Inversement, en 1402, le roi de Navarre Carlos III le Noble concéda aux habitants de Vera et Lesaka une série de privilèges en compensation de la défense de leurs terres face au Guipuzkoa et au Labourd. Ceci n'empêche pas les influences mutuelles, illustrées par l'introduction en 1610 du maïs depuis Bayonne, devenu une culture de base dans le système agraire de type atlantique. Autre exemple d'influence, à l'époque de Sancho Garcés III el Mayor (1004-1035), qui règne sur la majeure partie du territoire chrétien de la péninsule : Pamplona, Nájera, Aragón, Sobrarbe, Ribagorza, Castilla y León, et vise la Gascogne et le comté de Barcelone.

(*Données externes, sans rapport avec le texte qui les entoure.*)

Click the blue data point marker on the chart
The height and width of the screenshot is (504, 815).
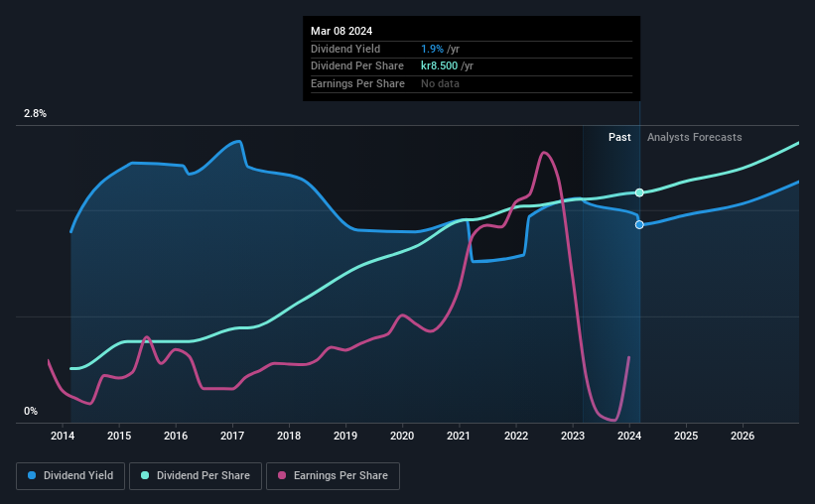[x=639, y=225]
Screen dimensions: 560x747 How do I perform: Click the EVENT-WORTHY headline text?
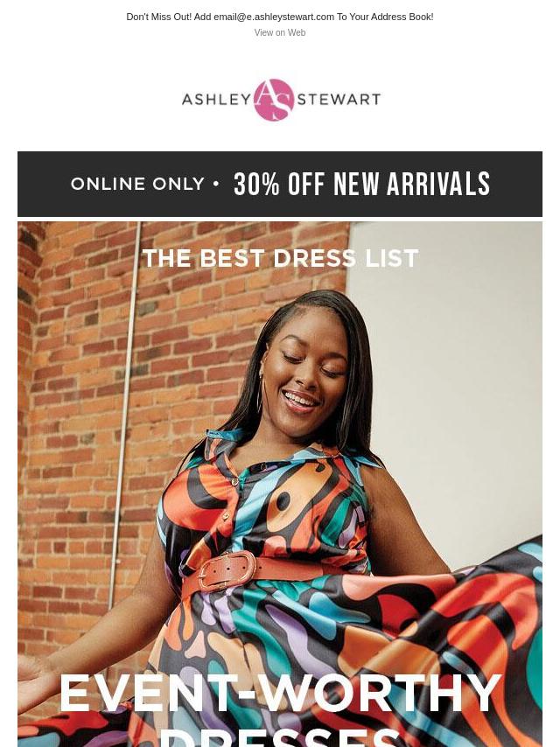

Ce monarque organise le Chemin de Saint Jacques de Compostelle, introduit l'art roman et la culture clunisienne (diffusée à partir de l'abbaye bénédictine de Cluny - Mâconnais, France -). Il entretient des relations d'amitié avec son contemporain, le duc d'Aquitaine, Guillaume V le Grand (973-1030), comte du Poitou, célèbre pour sa piété et sa dévotion au pape, qui alternait tous les ans pour ses pèlerinages pieux le voyage à Rome et celui à Compostelle.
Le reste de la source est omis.